I tre pilastri che frenano l’acquisto di giovani italiani

“C’è un tema finanziario, la nostra proprietà risulta essere più agile a investire al di fuori dei confini nazionali. Il secondo punto sta nel fatto che noi volevamo investire su giovani talenti da portare in prima squadra, ma purtroppo manca quell’anello di congiunzione fondamentale di cui in passato parlavano anche figure come Paratici e Cherubini. Il terzo motivo è metodologico: come club abbiamo un processo di recruitment estremamente accurato, che si avvale dell’uso di algoritmi, del lavoro degli scout e del supporto degli psicologi”.

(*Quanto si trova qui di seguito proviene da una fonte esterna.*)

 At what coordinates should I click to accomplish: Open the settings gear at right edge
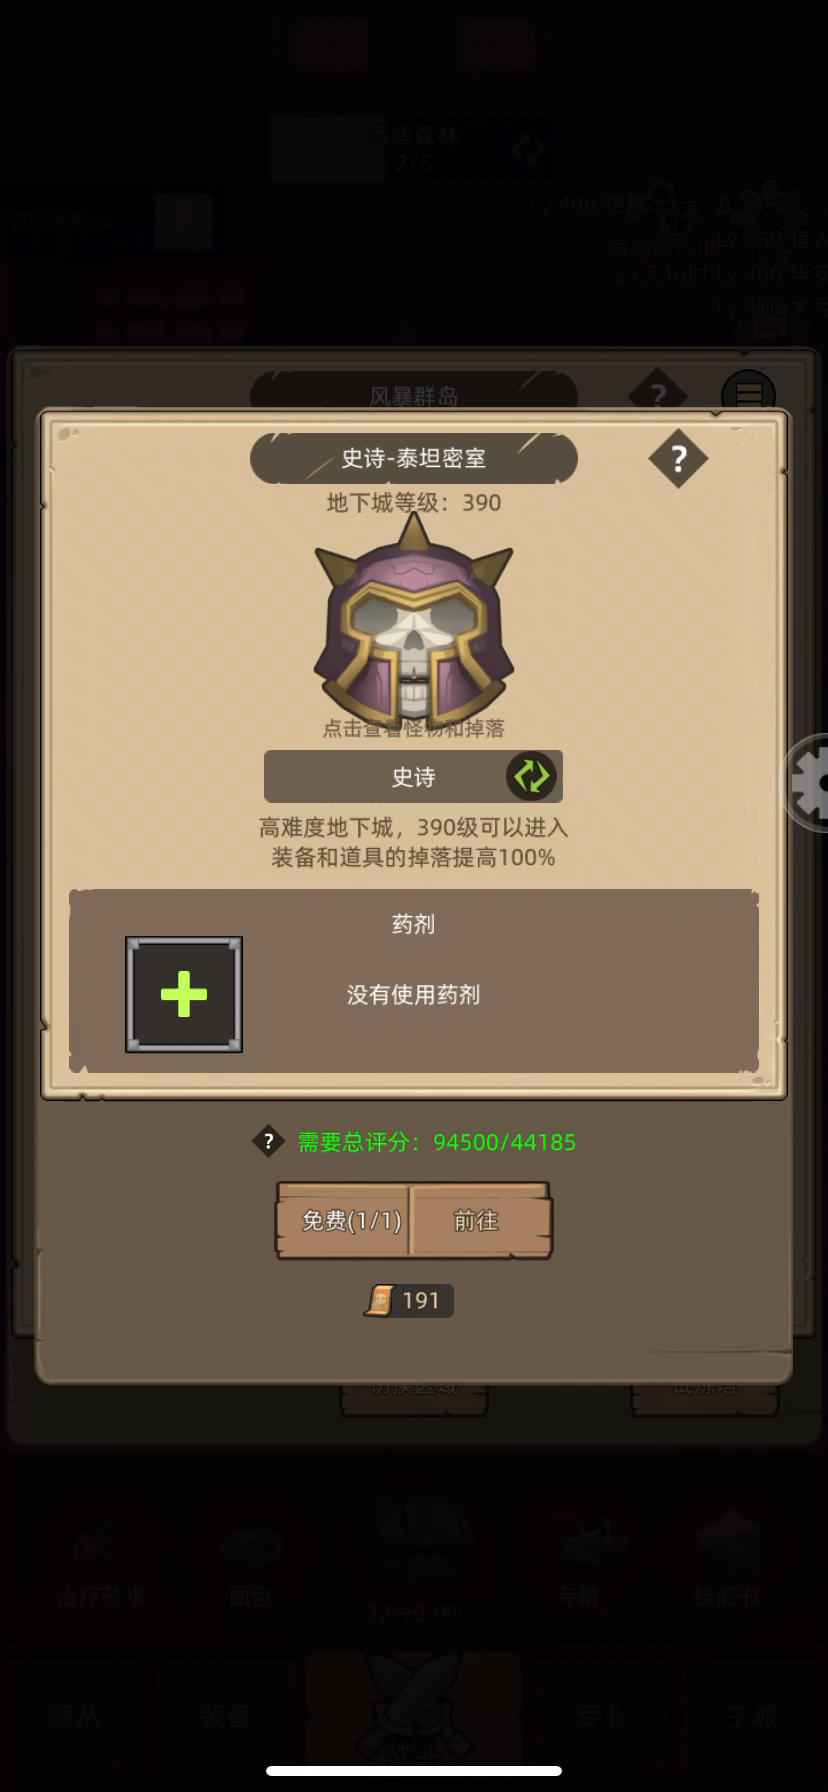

Il progetto “Km Zero”: formare i talenti in casa

“Per quanto riguarda il nostro settore giovanile siamo estremamente metodologici e vogliamo costruire questo percorso interamente dentro Como. Vogliamo che i giovani giocatori italiani trovino da noi una totale coerenza metodologica, così che un domani il Como della prima squadra possa essere italiano e perfettamente allineato ai nostri principi di gioco. Oggi siamo solamente all’inizio di questo lungo processo”.